A recent case consultation highlighted medication treatment for an anxiety disorder in the primary care setting. This is a 33 year old male with Generalized Anxiety Disorder and Panic Disorder. He has some benefit from Celexa 40 mg qday, but continues to engage in avoidance behavior, which makes it difficult to sustain work and social interactions in a meaningful way, and continues to have occasional breakthrough panic attacks. He has tried adjunctive Buspar and Vistaril, neither of which was helpful. He was briefly started on adjunctive Klonopin, which he found helpful, but there was justifiable concern on the part of the primary care provider to continue the medication. He does not have a history of substance abuse and has not misused the prescription for Klonopin, so it was discussed that one option could be to continue on the adjunctive Klonopin for now. The recommendation was also made to try a different SSRI to see if there could be a better primary response to reduce the need for adjunctive treatment.
This case leads nicely into a discussion about how to approach the treatment of an anxiety disorder. The first step is to determine a specific diagnosis and determine the level of impairment of the symptoms.

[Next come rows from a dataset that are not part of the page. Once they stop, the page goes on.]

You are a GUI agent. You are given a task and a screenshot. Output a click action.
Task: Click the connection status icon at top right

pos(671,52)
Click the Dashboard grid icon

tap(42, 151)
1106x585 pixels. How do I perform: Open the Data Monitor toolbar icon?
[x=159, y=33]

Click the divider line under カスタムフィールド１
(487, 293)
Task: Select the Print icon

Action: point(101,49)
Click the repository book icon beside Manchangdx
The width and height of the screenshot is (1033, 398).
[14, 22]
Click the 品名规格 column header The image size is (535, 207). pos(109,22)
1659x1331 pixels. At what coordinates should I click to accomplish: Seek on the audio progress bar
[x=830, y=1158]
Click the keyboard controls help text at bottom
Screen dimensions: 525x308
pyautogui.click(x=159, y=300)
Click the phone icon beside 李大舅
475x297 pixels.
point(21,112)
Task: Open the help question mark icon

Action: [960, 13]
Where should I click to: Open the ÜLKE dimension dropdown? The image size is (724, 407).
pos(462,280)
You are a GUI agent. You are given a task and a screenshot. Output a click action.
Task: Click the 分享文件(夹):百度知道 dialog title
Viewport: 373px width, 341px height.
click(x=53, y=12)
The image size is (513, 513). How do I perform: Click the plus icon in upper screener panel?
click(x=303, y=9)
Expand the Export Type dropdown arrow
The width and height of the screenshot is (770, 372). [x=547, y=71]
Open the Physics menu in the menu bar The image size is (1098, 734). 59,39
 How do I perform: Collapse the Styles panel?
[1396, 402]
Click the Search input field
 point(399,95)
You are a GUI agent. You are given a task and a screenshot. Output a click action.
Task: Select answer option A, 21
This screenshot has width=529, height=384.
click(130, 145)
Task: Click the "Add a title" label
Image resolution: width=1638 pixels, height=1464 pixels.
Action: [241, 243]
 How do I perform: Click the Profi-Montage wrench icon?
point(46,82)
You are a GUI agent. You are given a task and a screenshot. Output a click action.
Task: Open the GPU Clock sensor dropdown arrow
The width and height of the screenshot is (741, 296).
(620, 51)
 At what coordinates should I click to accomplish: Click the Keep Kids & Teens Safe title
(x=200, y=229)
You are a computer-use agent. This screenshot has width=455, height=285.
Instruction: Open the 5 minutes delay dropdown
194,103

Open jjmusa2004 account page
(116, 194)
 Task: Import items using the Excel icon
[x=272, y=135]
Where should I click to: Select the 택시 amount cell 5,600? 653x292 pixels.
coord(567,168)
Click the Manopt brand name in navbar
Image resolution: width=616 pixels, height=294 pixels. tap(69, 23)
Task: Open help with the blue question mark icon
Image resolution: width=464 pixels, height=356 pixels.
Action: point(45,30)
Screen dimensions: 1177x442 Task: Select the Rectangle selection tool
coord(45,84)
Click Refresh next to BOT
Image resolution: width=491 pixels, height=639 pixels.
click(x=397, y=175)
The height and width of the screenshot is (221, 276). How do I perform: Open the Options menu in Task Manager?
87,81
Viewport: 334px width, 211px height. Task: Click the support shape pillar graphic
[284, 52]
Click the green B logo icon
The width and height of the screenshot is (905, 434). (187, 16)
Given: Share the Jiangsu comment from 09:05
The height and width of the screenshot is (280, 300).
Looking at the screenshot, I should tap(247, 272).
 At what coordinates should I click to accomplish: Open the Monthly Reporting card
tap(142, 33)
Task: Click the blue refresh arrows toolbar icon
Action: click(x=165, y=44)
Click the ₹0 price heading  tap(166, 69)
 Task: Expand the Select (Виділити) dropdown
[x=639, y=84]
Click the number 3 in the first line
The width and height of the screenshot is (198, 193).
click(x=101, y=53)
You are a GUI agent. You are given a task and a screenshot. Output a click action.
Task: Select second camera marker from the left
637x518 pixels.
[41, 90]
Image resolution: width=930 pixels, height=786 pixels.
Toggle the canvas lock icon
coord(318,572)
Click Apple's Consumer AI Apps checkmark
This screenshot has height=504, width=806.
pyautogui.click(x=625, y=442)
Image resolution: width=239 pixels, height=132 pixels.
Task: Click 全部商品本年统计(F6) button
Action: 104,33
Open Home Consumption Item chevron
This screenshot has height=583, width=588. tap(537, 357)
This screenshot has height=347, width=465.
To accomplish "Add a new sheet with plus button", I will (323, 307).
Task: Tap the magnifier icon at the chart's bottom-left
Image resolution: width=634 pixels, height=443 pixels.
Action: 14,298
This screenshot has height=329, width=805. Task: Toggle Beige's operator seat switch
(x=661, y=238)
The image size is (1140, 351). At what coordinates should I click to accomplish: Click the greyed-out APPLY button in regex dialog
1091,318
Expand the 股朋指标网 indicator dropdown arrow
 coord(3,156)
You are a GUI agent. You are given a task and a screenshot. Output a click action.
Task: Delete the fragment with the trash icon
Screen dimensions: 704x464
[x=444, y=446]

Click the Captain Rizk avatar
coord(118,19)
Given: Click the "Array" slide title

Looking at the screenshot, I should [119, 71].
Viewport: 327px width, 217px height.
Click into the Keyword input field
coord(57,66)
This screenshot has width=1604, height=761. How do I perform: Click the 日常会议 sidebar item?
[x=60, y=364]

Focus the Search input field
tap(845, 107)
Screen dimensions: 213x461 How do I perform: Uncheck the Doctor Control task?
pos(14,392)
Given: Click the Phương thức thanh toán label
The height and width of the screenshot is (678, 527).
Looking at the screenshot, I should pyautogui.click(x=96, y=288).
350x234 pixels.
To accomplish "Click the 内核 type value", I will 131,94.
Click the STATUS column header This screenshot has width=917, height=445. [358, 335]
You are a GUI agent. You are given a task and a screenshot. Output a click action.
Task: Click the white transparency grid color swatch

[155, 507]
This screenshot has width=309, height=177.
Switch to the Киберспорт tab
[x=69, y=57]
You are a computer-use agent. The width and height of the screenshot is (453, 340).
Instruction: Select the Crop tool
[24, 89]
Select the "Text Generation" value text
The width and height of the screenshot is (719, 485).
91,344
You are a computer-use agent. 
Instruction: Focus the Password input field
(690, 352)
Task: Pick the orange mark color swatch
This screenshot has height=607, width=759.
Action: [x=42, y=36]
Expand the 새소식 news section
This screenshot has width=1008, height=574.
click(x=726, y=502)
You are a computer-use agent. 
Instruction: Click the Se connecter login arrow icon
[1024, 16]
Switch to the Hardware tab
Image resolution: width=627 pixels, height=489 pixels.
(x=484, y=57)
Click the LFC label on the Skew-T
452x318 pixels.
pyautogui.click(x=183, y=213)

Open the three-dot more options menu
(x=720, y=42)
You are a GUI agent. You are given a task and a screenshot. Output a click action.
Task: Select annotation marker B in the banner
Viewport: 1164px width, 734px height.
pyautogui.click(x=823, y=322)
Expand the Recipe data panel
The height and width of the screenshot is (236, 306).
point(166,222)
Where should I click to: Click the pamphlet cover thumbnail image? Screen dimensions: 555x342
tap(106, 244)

If the impairment is mild-moderate, one could start with a therapy approach and determine if medication treatment is needed in the future.
If the impairment is moderate-severe, the standard of care is to begin therapy and medication treatment concurrently. Medication treatment should minimally involve an approach to treat the underlying anxiety – first line would be an SSRI medication.
Other options, if that doesn’t work, could include: SNRIs, Remeron, and Buspar. For many patients, it is helpful to initially prescribe an adjunctive medication to provide some relief for their anxiety while the primary medication is “kicking in”. These include: Buspar (which can be useful for the underlying anxiety management as well as for acute anxiety management), Vistaril, Propranolol, and the benzodiazepines.
Some providers may consider low doses of the atypical antipsychotics, but the concern about that practice is that the patient is still exposed to the possible metabolic side effects of that class of medications even at low doses, as many of the metabolic side effects of antipsychotics are dose-independent. For patients for whom they are effective, these adjunctive medications yield benefits more quickly than the traditional anti-anxiety medications.
In many cases, these medications can be tapered off once the base medication has fully “kicked in”. Buspar is typically dosed 7.5 mg bid and increased by 5 mg every 2-3 days as tolerated up to 30 mg bid. Onset of action may take 2 weeks. It is relatively well tolerated with less cognitive impairment than benzodiazepines. Major side effects include dizziness, fatigue, and nausea. Vistaril is typically dosed 25-50 mg bid-tid on a prn basis. It is less sedating than Benadryl, therefore is better tolerated during the daytime. Propranolol is typically dosed 20-40 mg if used on a prn basis and 20 mg bid-tid titrated up to 40 mg bid-tid as tolerated and needed if used on a standing basis.
We hope this extensive discussion about this case and the thinking process that occurred in the background was helpful for other similar cases you might encounter in your practice.